Some of the courts hold "that where the mortgage is made merely to secure future advances without any other consideration, it may be void as to creditors; but that a deed given bona fide to secure existing liabilities will not be invalidated because it contains a provision for future advances. The good will be separated from the bad, and the deed held valid as to existing debts, and treated as void with respect to the residue; and this is all that is meant when it is said “that if the object of the mortgage be to secure an existing demand, the addition of a clause protecting future advances would not necessarily avoid the mortgage.” Crane v. Dem-ming, 7 Conn. R. 396. *Deeds providing for future liabilities are sustained by the courts because they are regarded as just in themselves, as highly beneficial in trade and commerce, and as founded on a valid consideration. Their validity is too firmly established to be called in question at this day; and the question ought to be considered as settled.

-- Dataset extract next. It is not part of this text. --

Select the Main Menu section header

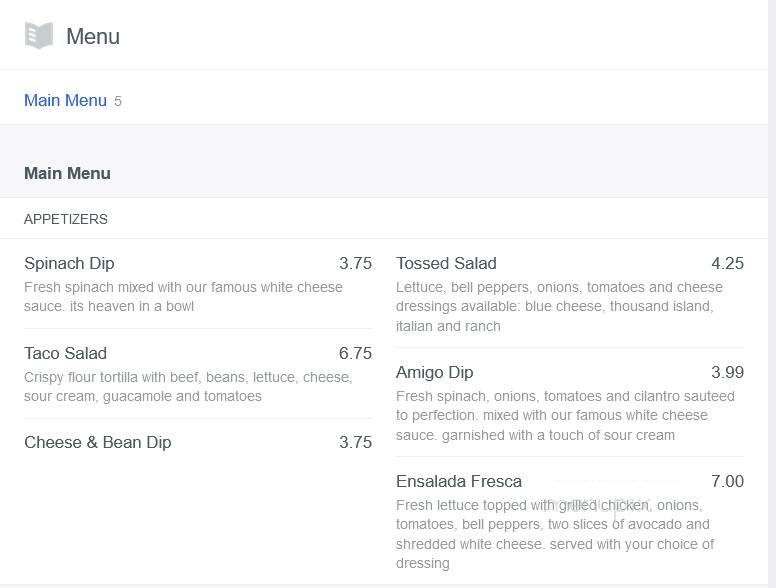point(67,173)
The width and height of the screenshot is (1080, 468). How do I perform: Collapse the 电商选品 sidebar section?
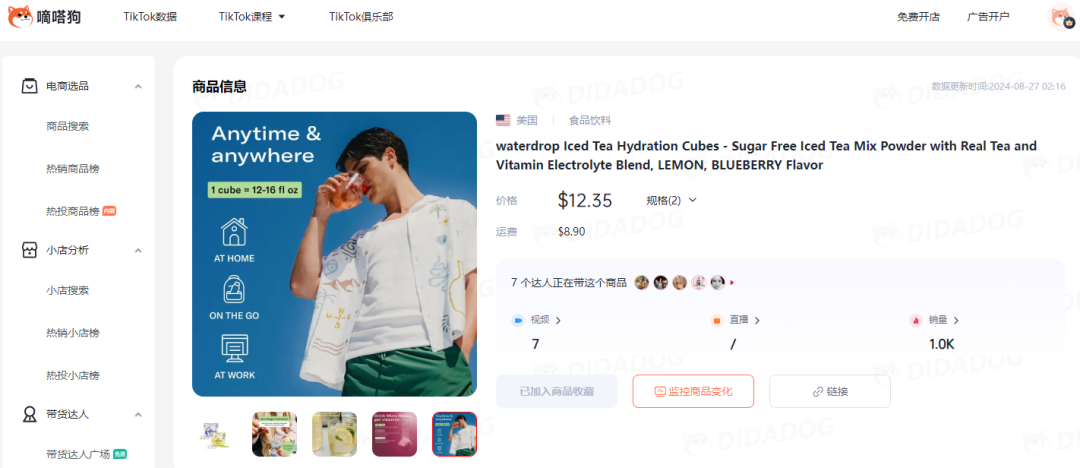tap(138, 86)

The cases are generally agreed that when the mortgagee is bound by his contract with the mortgagor to make advances or incur liabilities in the future, he will take precedence of any subsequent encumbrance given by the mortgagor, although he may have had actual notice of such encumbrance at the time the advance was made or the liability incurred. But where it is ontionary with the mortgagee whether he will make the future advances and endorsements, he will be affected by any subsequent lien or encumbrance which is brought to his knowledge before the advance is made, or the liability assumed. But if without notice of the second encumbrance he acts under his mortgage, he will be protected and take precedence accordingly. See Shirras & als. v. Craig & Mitchell, 7 Cranch R. 34, and the authorities already cited.

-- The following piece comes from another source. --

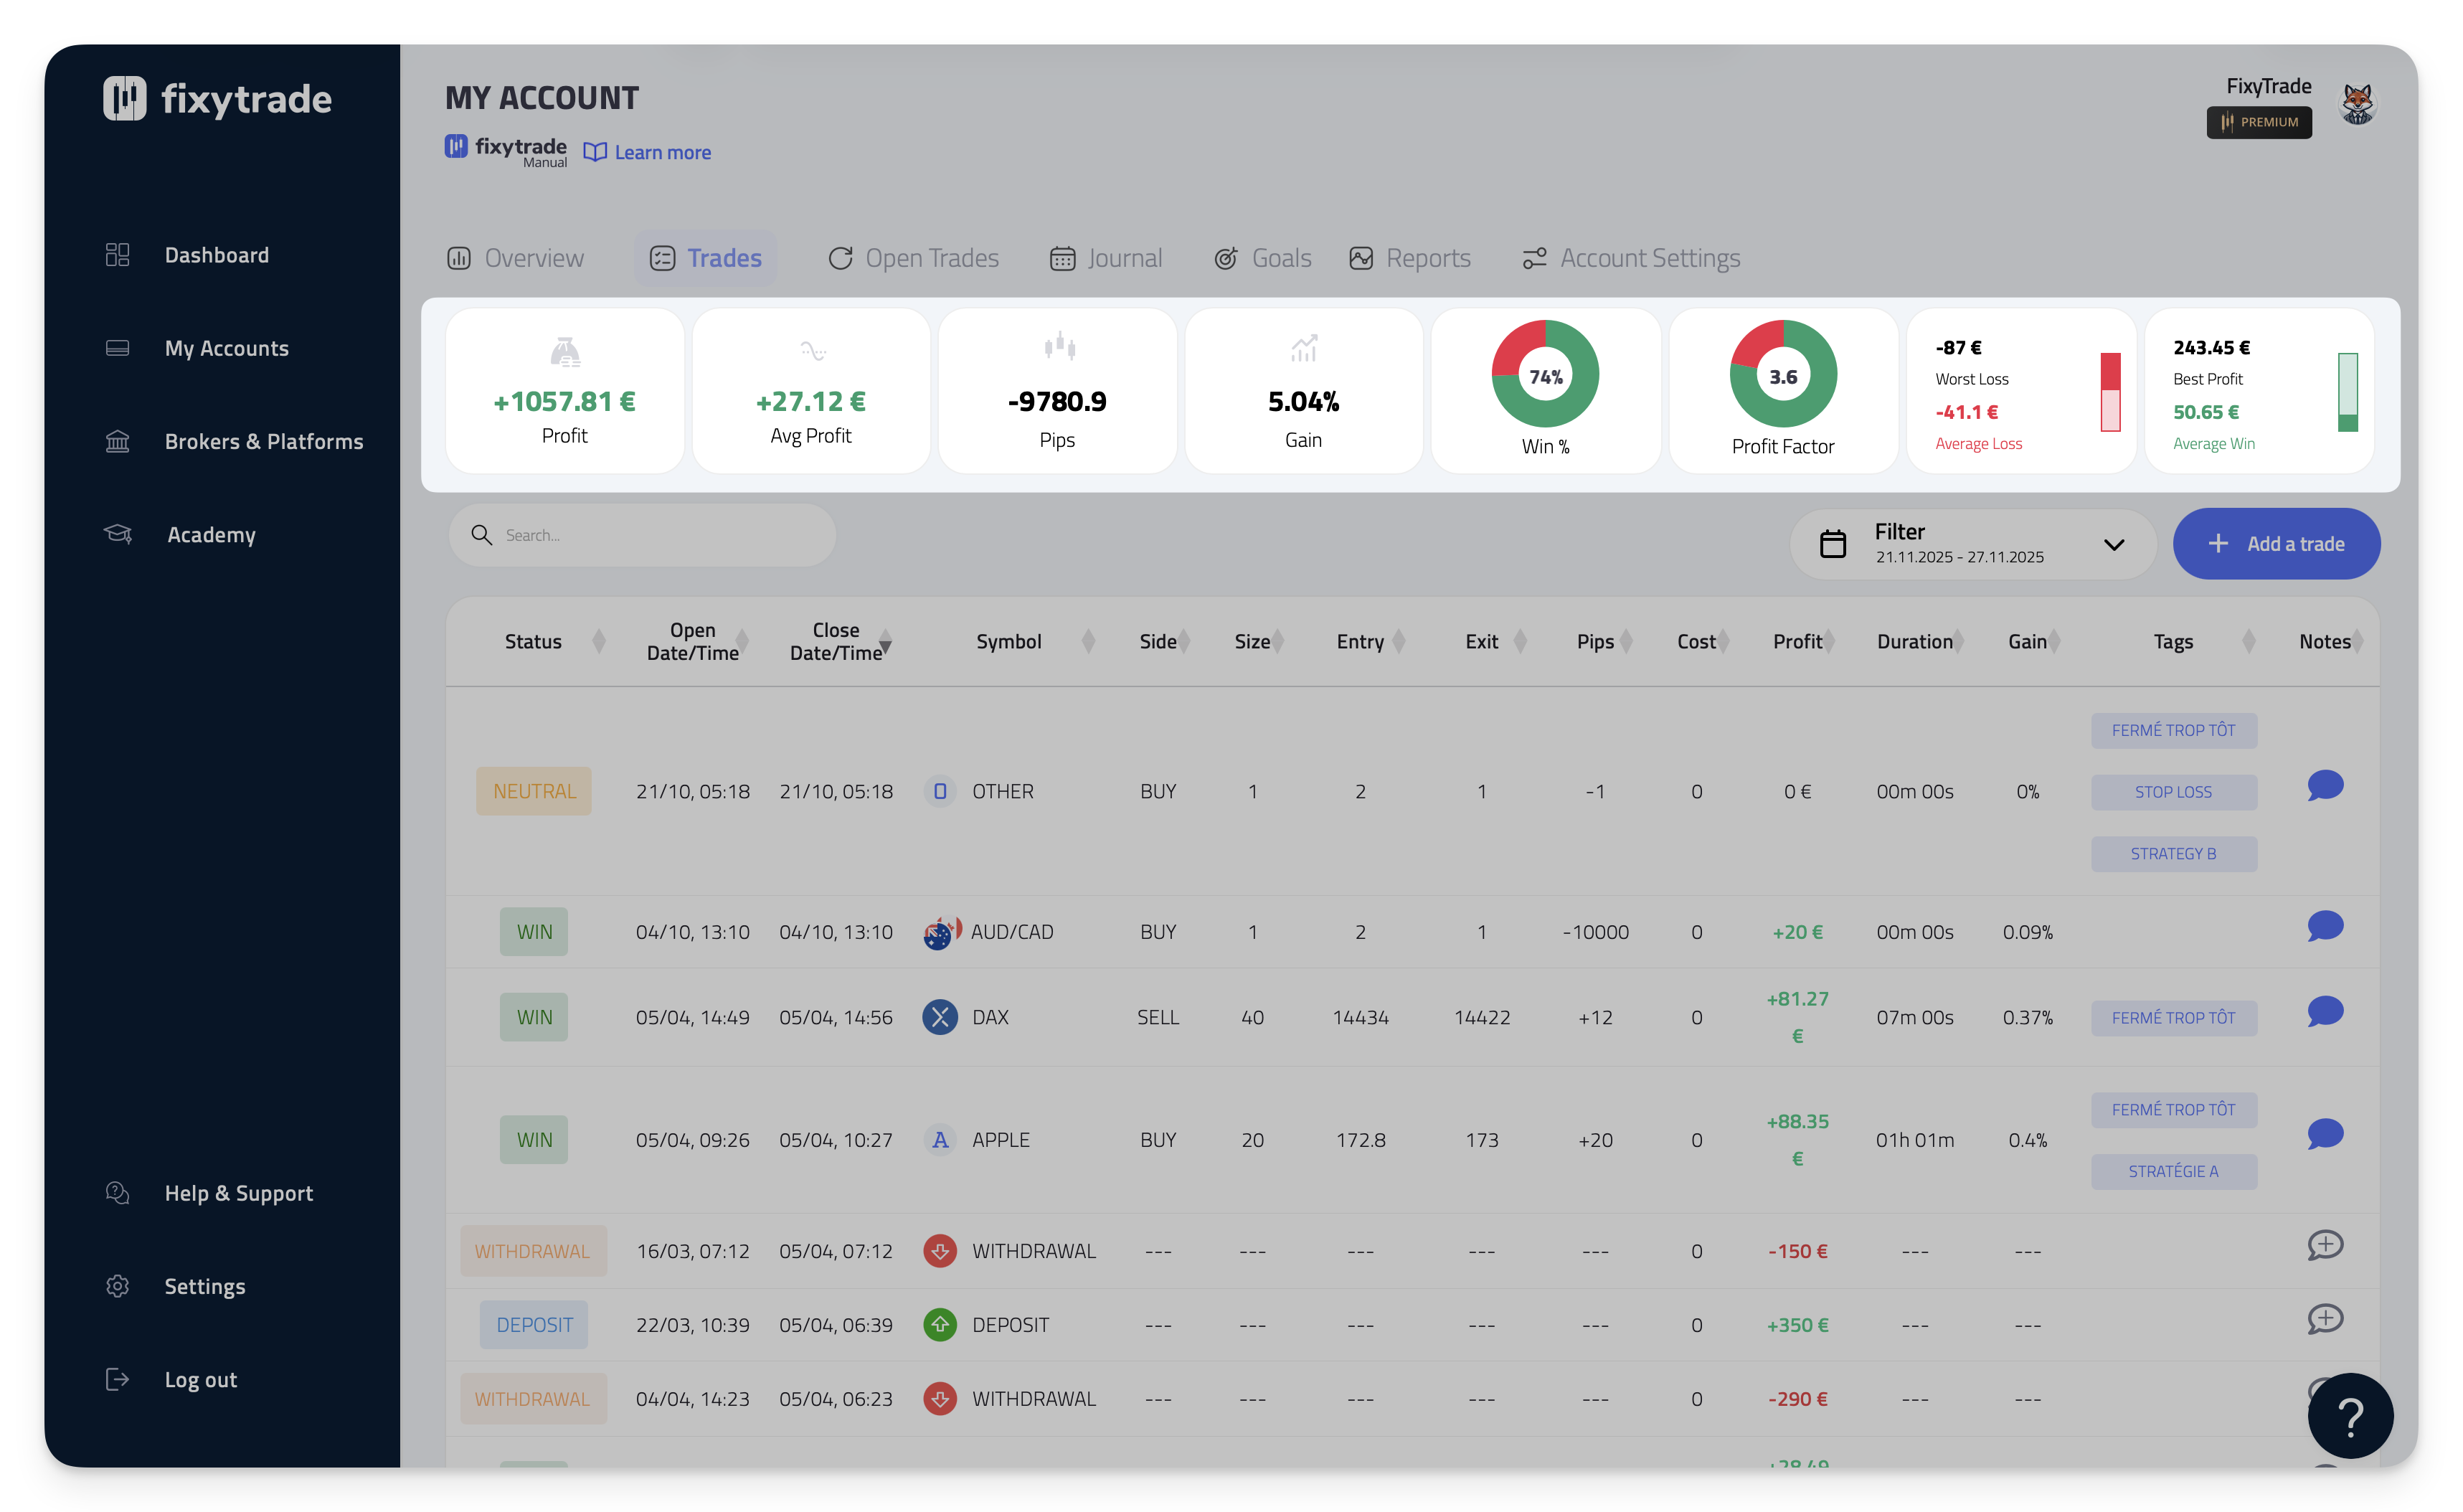This screenshot has height=1512, width=2463.
Task: Open Brokers & Platforms bank icon
Action: click(117, 441)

Whether the recording of the second mortgage or encumbrance is of itself notice to the first mortgagee, or whether he can he affected only by express notice, are questions which have given rise to much diversity of opinion. Upon this point the authorities are irreconcilably in conflict It is not necessary to considér the question now, as the purposes of this case do not require us to decide it. We have not considered it necessary to refer particularly to the case of Siter, Price & Co. v. McClanachan et als., 2 Gratt. 280. The case turned upon the effect of a parol contract as against a subsequent bona fide encumbrance without notice, to hold the trust property as a further security for future advances.

*The controversy here is between the appellees claiming under the trust deed and the appellants whose debts were contracted before the date of the deed. Two of the creditors of Thomas, the grantor, recovered judgments against him in the year 1857, to the amount of about six hundred dollars. It does not appear that these judgments were ever docketed.